Ding Dong Merrily on High

"Ding Dong Merrily on High" is a Christmas carol. The tune first appeared as a secular dance tune known as "le branle de l'Official" in Orchésographie, a dance book written by Jehan Tabourot (1519–1593). The lyrics are from English composer George Ratcliffe Woodward (1848–1934), and it was first published in 1924 in his The Cambridge Carol-Book: Being Fifty-two Songs for Christmas, Easter, And Other Seasons. Woodward took an interest in church bell ringing, which no doubt aided him in writing it. Woodward was the author of several carol books, including Songs of Syon and The Cowley Carol Book. The macaronic style is characteristic of Woodward’s delight in archaic poetry. Charles Wood harmonised the tune when it was published with Woodward's text in The Cambridge Carol Book. More recently, Sir David Willcocks made an arrangement for the second book of Carols for Choirs.

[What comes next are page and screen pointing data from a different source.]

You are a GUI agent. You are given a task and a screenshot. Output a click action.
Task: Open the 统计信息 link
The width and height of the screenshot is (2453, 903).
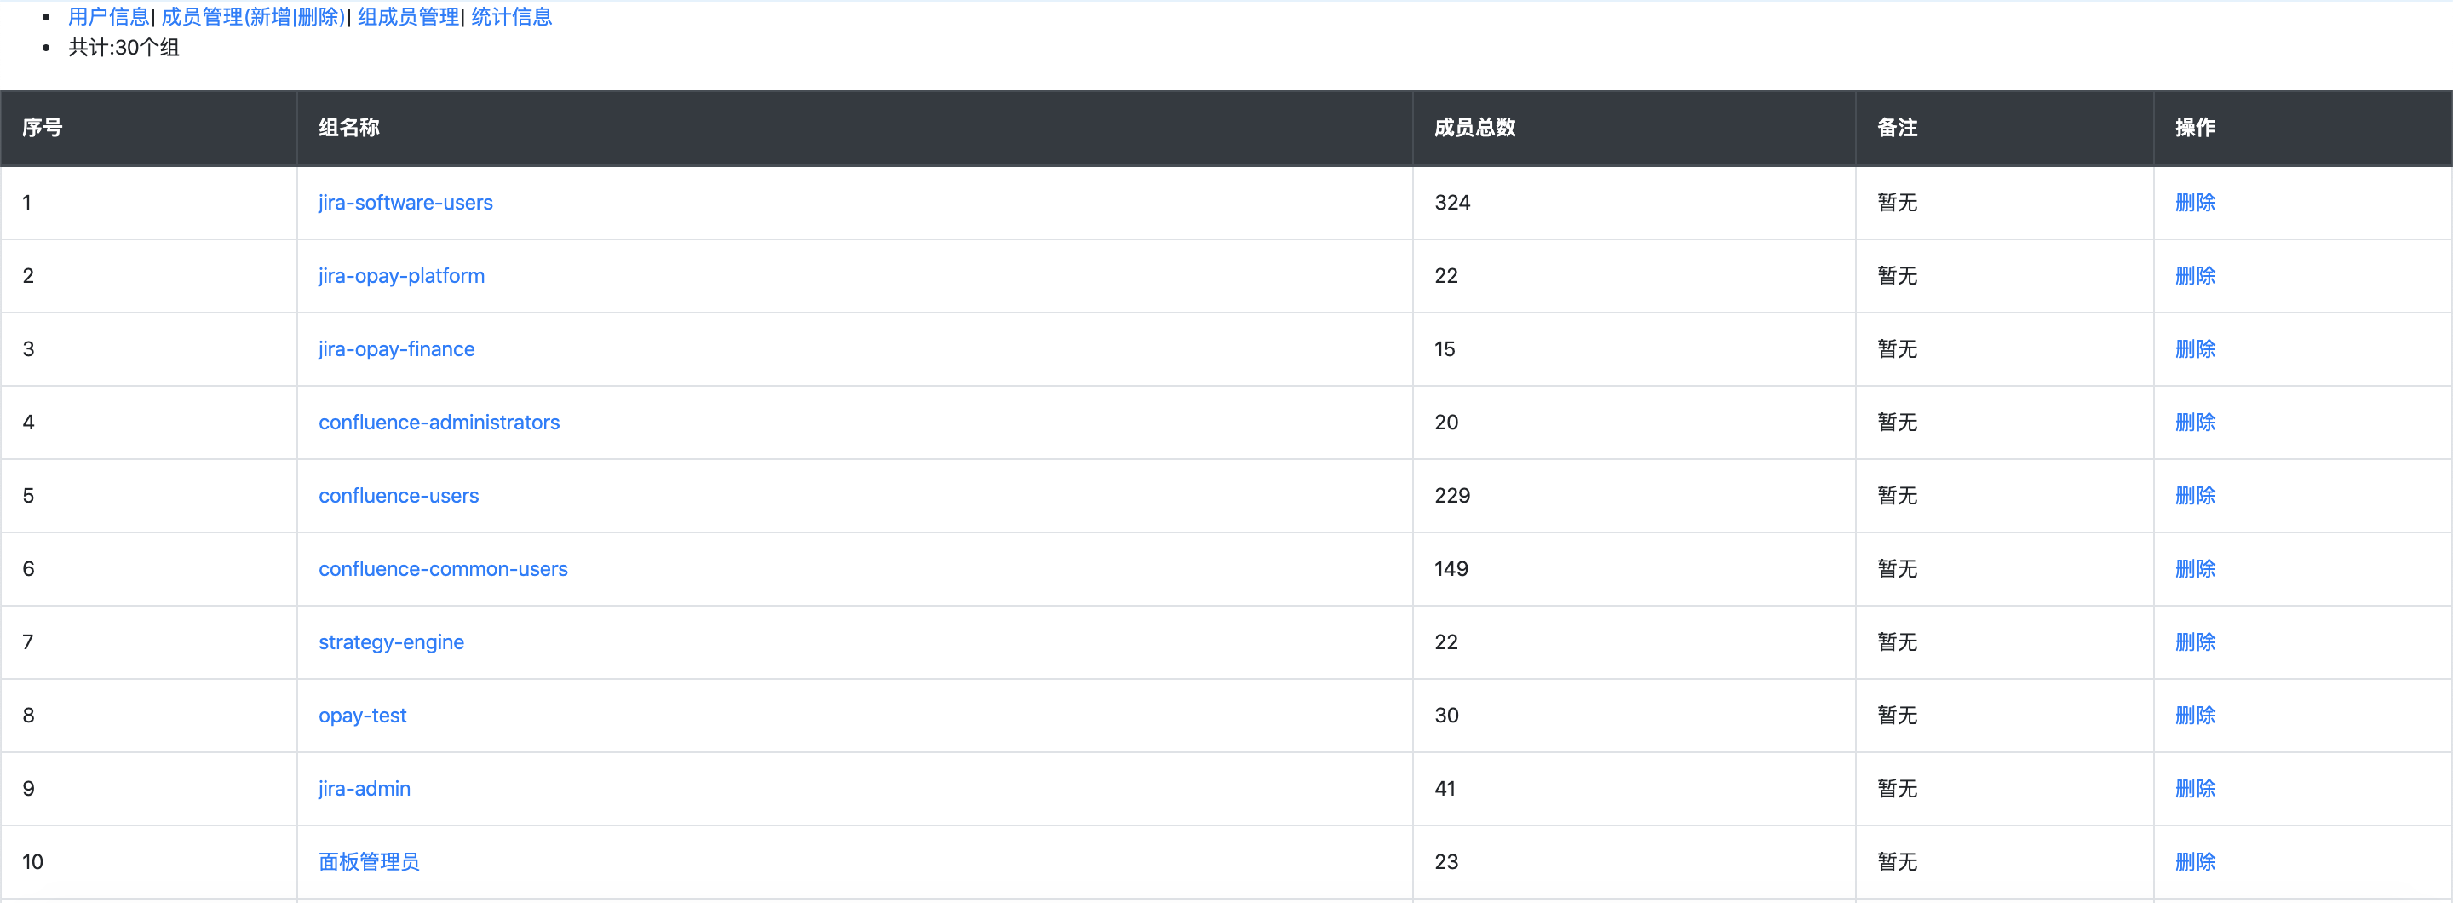[511, 17]
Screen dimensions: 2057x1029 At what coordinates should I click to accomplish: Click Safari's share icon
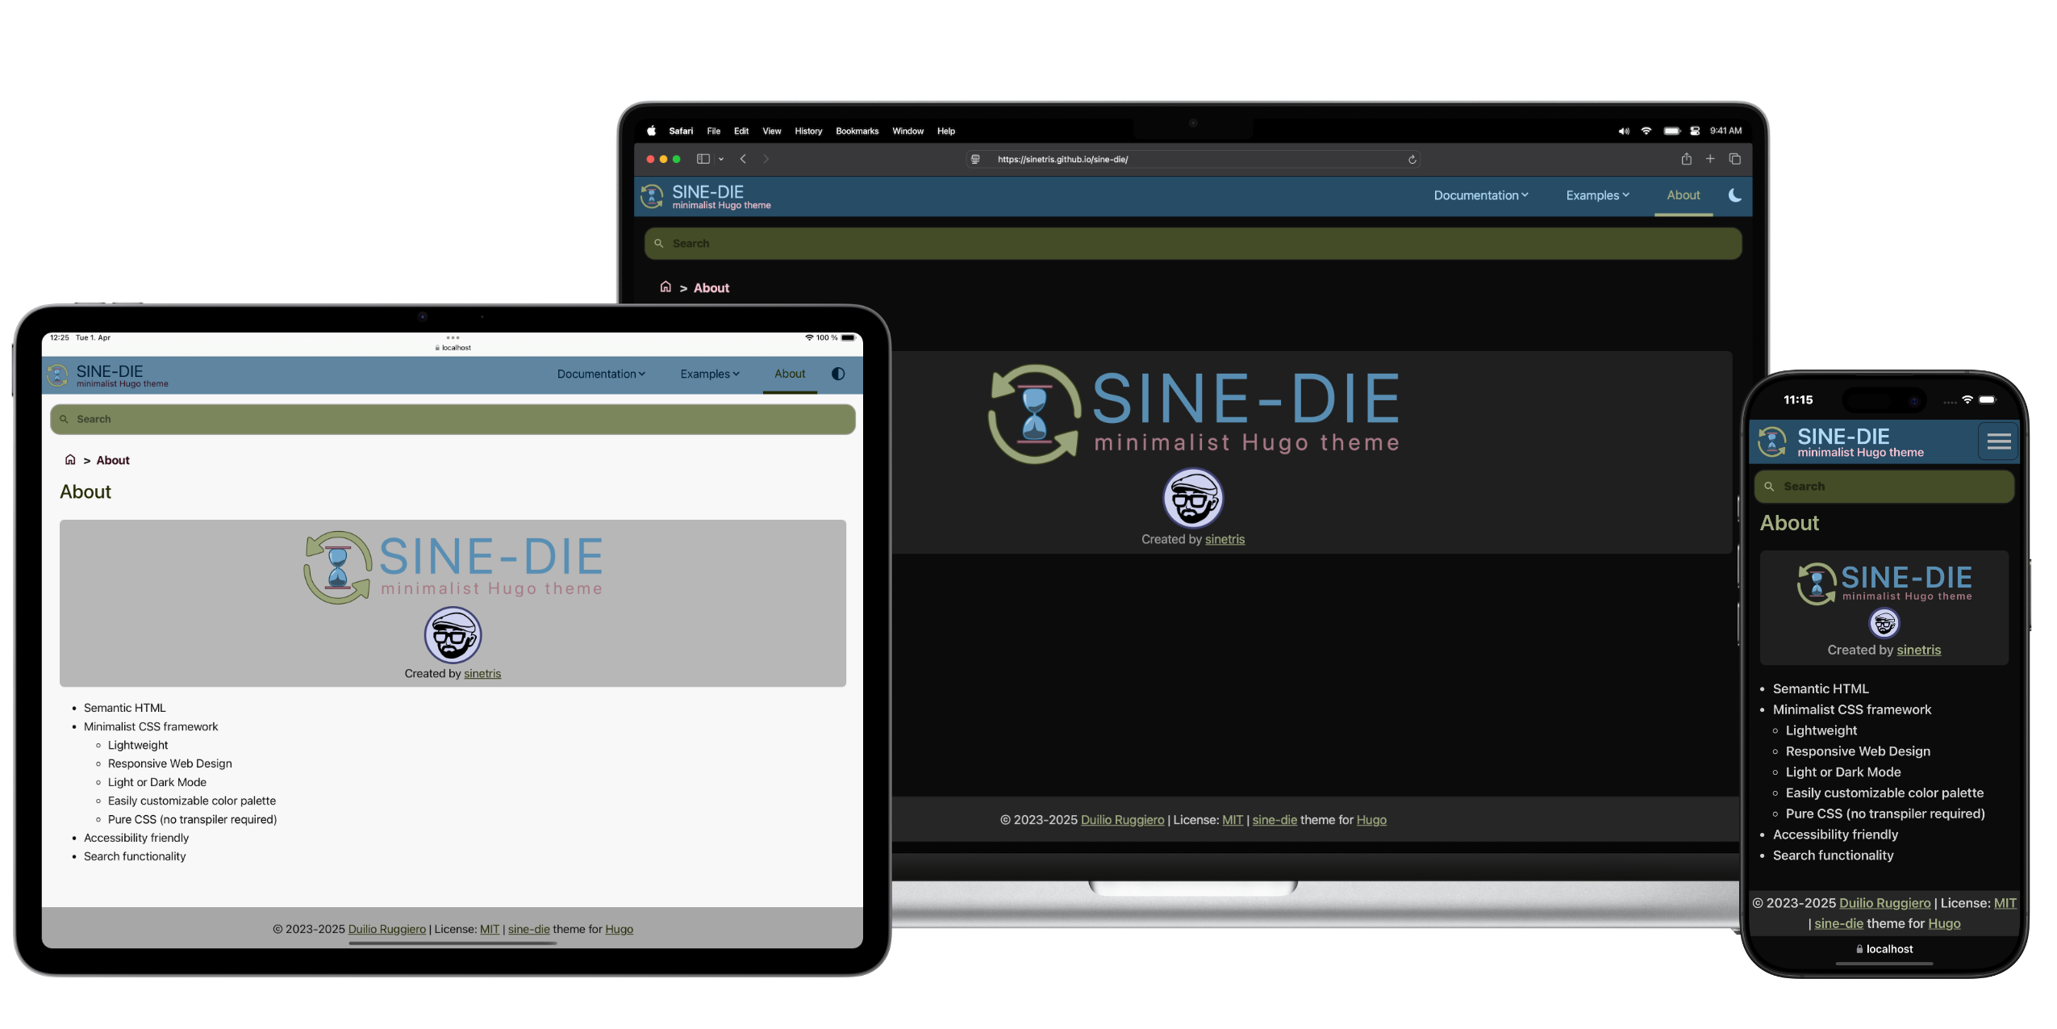tap(1686, 159)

The song is particularly noted[1][2] for the Latin refrain:

Gloria, Hosanna in excelsis!
[Glory! Hosanna in the highest!]

where the sung vowel sound "o" of "Gloria" is fluidly sustained through a lengthy rising and falling melismatic melodic sequence.

Contents

Words

The words of the carol are:[3]

Ding dong! merrily on high
In heav'n the bells are ringing:
Ding dong! verily the sky
Is riv'n with Angel singing.

REFRAIN
Gloria,
Hosanna in excelsis!
Gloria,
Hosanna in excelsis!

E'en so here below, below,
Let steeple bells be swungen,
And "Io, io, io!"
By priest and people sungen.

REFRAIN

Pray you, dutifully prime
Your matin chime, ye ringers;
May you beautifully rime
Your evetime song, ye singers.

REFRAIN

Note: "Swungen" and "Sungen" in the second verse are archaic English verb forms.